2 thoughts on “Guelfi e ghibellini (la crisi di Savona)

  1. Commenta maurizia ott 30, 2024 14:34

    La candidatura di Savona a capitale della cultura mi ha sorpreso favorevolmente anche se penso che la città in cui vivo abbia fatto poco da sempre per essere valorizzata e sicuramente i problemi da affrontare siano altri. Tantissime volte mi è capitato di essere fermata da turisti provenienti da Costa Crociere che, smarriti, mi chiedessero cosa c’era da vedere a Savona.

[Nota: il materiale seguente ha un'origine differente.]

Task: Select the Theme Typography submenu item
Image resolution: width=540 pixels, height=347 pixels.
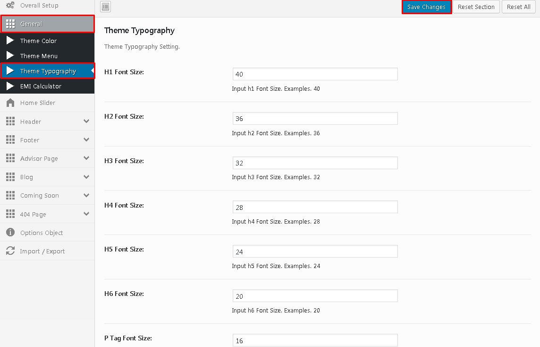Action: tap(48, 71)
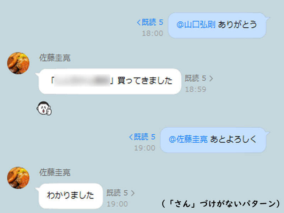
Task: Click 佐藤圭亮's lower food avatar
Action: [18, 178]
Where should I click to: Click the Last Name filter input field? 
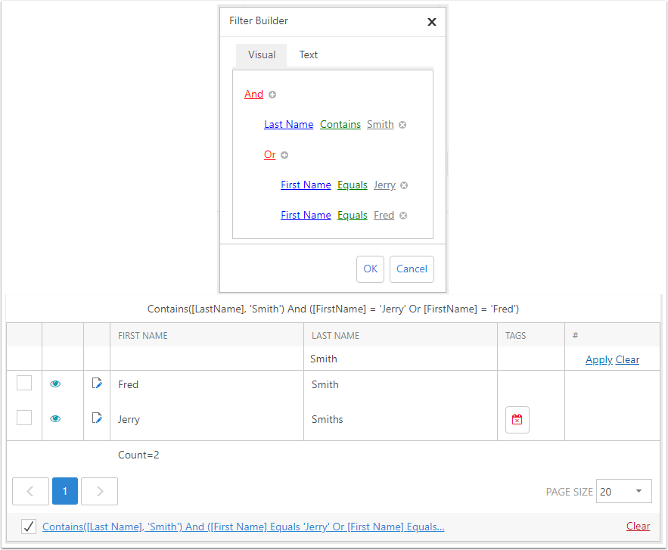click(400, 359)
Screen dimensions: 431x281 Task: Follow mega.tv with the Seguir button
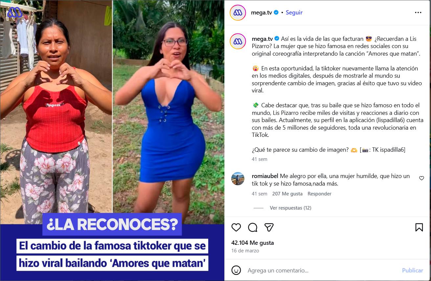point(294,13)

In genere li invito a visitare la Pinacoteca e il Museo della Ceramica : io stessa ho accompagnato in visita di Milano che ne sono rimasti entusiasti e meravigliati, peraltro tanti savonesi ignorano questi “tesori” della loro città: a questo riguardo penso che la scuola potrebbe fare molto. Sono assolutamente d’accordo su quanto dici nella parte finale relativamente al fatto che il turismo non è la panacea come tu ben dici. La crisi economica è pesante ancor più lo è in Valbormida dove tanti savonesi lavoravano e molte aziende hanno chiuso. Ancor più grave è la crisi sociale che sta flagellando la nostra città insomma bisognerebbe iniziare a lavorare “dal basso”. Sapessi quante persone si vedono alla Caritas a ritirare pacchi alimentari e questo è veramente doloroso. Onestamente mi augurerei che Savona venisse scelta quale capitale della cultura nel 2027 anche se, oltre La Spezia, ci sono altri 15 candidature ….Vedremo se tutti quei soldi che verranno spesi porteranno comunque qualche beneficio a Savona anche se non verrà eletta capitale della cultura.